Il serait avantageux de trouver des manières d'augmenter la durabilité des appareils. (Photo: 123RF)
INGÉNIEURS. La quantité de déchets électroniques produite annuellement pourrait atteindre 74 millions de tonnes d’ici 2030, prévoit les Nations unies. Les différents acteurs du milieu du génie pourraient bien jouer un rôle dans la résolution de ce problème.
Une chose est sûre, il y a du travail à faire en amont, estime Karel Ménard, le directeur général du Front commun québécois pour une gestion écologique des déchets (FCQGED). Si le recyclage – la dernière étape du cycle de vie d’un appareil – est important, son processus est complexifié par la conception des appareils. Celle-ci se produit au début du cycle de vie de l’objet. Le design des appareils rend aussi leur réparation plus difficile. «Actuellement, l’industrie de l’électronique fonctionne beaucoup sur un modèle « consommer-jeter », note Karel Ménard. On mise souvent sur l’obsolescence programmée pour inciter les gens à renouveler leurs appareils. Il faut changer ce modèle.»
À son avis, il serait avantageux de trouver – dès la table à dessin – des manières d’augmenter la durabilité des appareils et de les rendre plus faciles à réparer. Les acteurs du milieu du génie auraient donc, selon le directeur général du FCQGED, tout avantage à s’intéresser davantage à l’écoconception.

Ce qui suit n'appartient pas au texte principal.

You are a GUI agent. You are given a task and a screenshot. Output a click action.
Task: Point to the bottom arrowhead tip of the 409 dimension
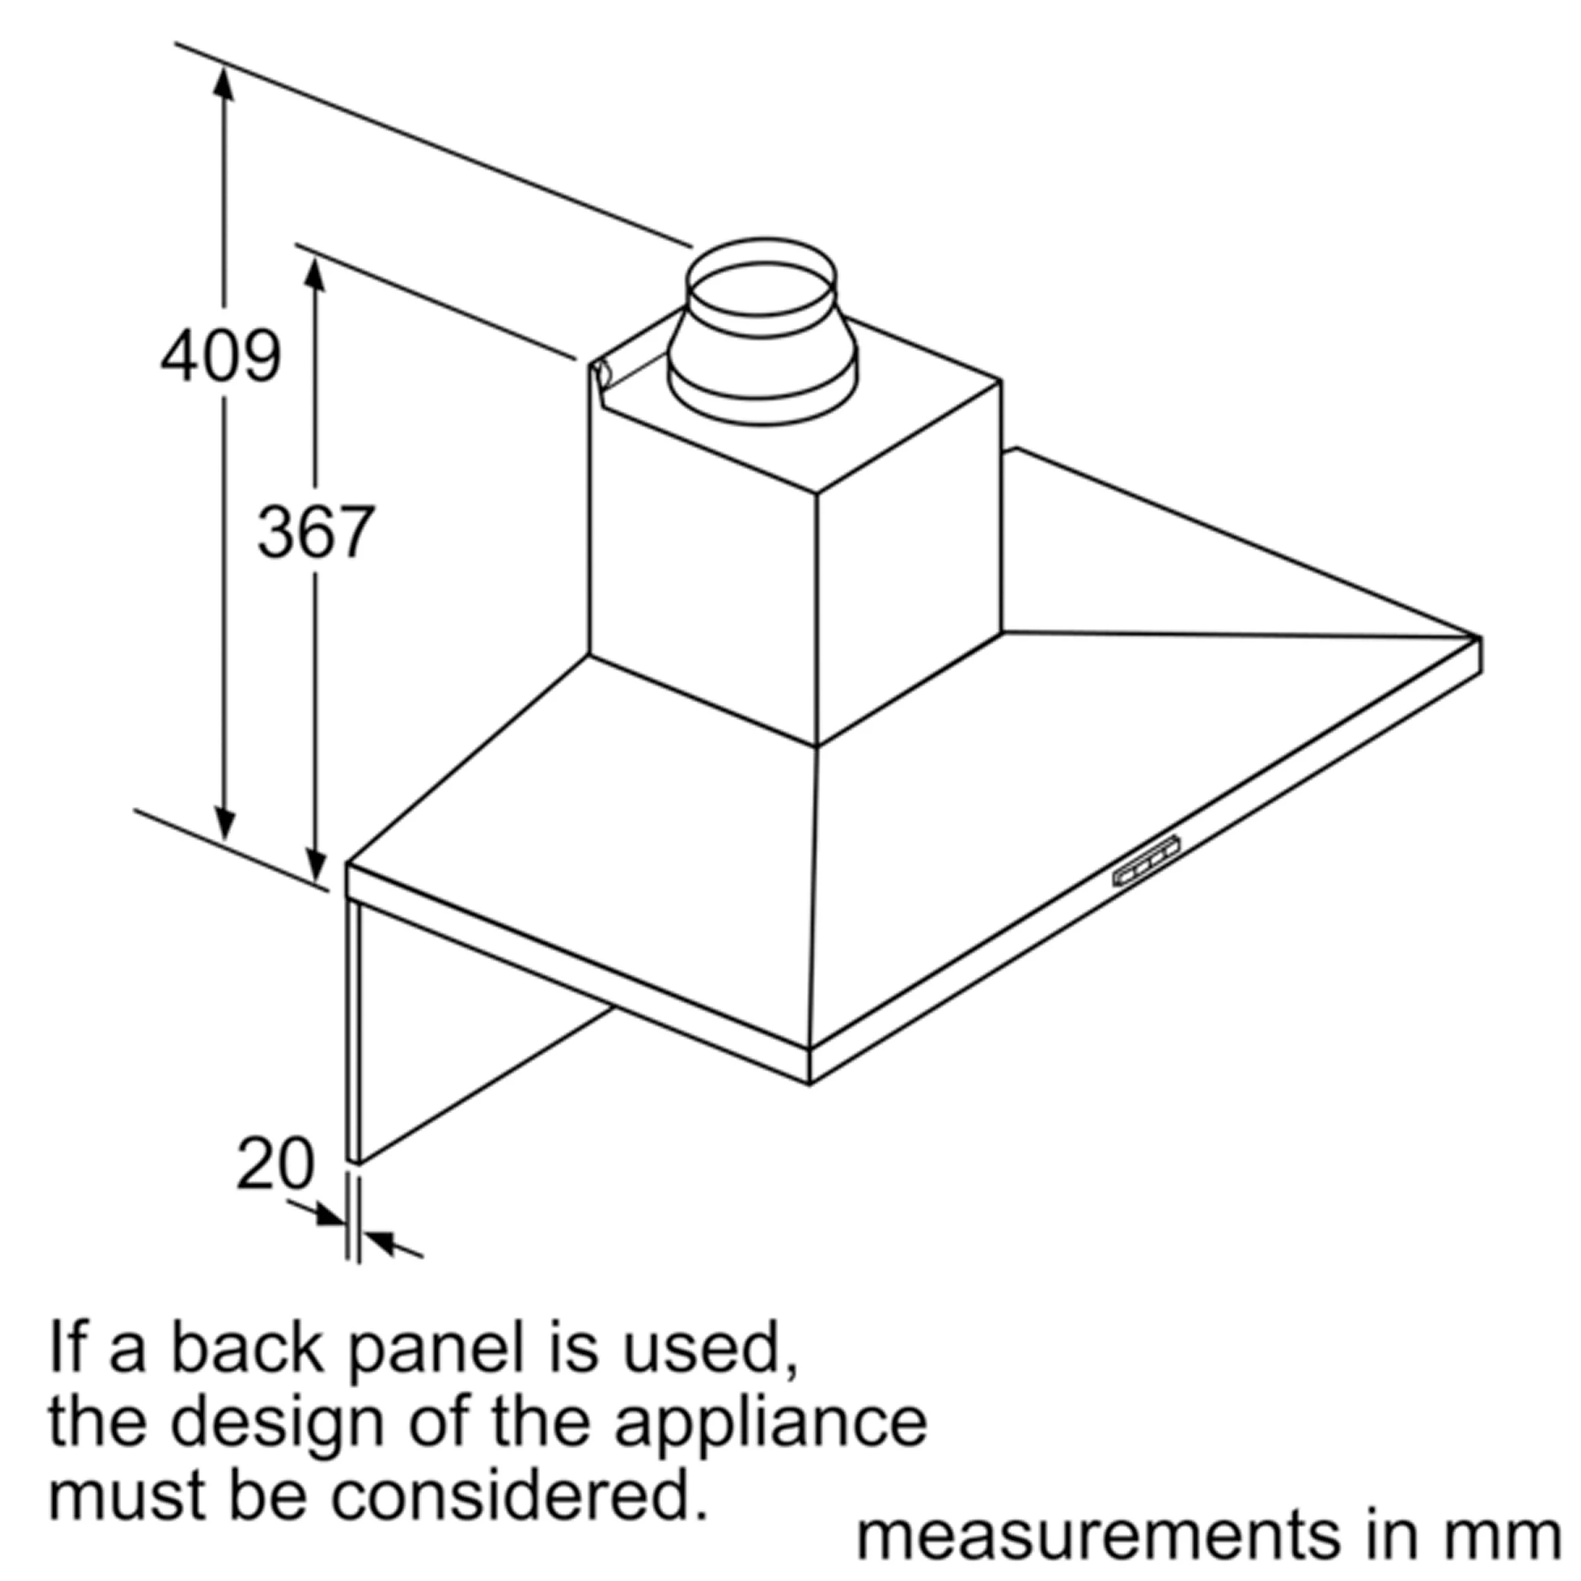tap(225, 841)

Des universitaires à la rescousse
Polytechnique Montréal annonçait d’ailleurs, en août dernier, qu’elle lançait un programme de recherche afin d’améliorer la production et le recyclage des déchets électroniques.
L’initiative, nommée Collaborative Research and Training Experience in Sustainable Electronics and Eco-Design (Create Seed), repose sur la collaboration entre cinq universités canadiennes. Plusieurs entreprises et partenaires du domaine des technologies et du recyclage provenant du Canada et de l’étranger.
«La formation a une place primordiale dans cette initiative», explique celle qui pilote Create Seed, Clara Santato, professeure au Département de génie physique de Polytechnique Montréal. Elle souhaite donc améliorer la formation des ingénieurs, de sorte qu’ils soient davantage au fait des enjeux de durabilité dans la fabrication d’appareils électroniques. «Nos technologies doivent être performantes d’un point de vue technique, mais aussi sur le plan de l’environnement et de la santé humaine», précise Clara Santato.
Questionnée sur le sujet, elle reconnaît toutefois que les ingénieurs seront moins susceptibles d’adapter leurs façons de faire tant que l’industrie et ses dirigeants ne seront pas incités à demander d’eux des changements en ce sens. «C’est pour cette raison que nous avons aussi, dans le cadre de l’initiative, des collègues qui font de la recherche liée aux mesures incitatives et à de potentielles nouvelles politiques publiques, fait-elle remarquer. On en a besoin.»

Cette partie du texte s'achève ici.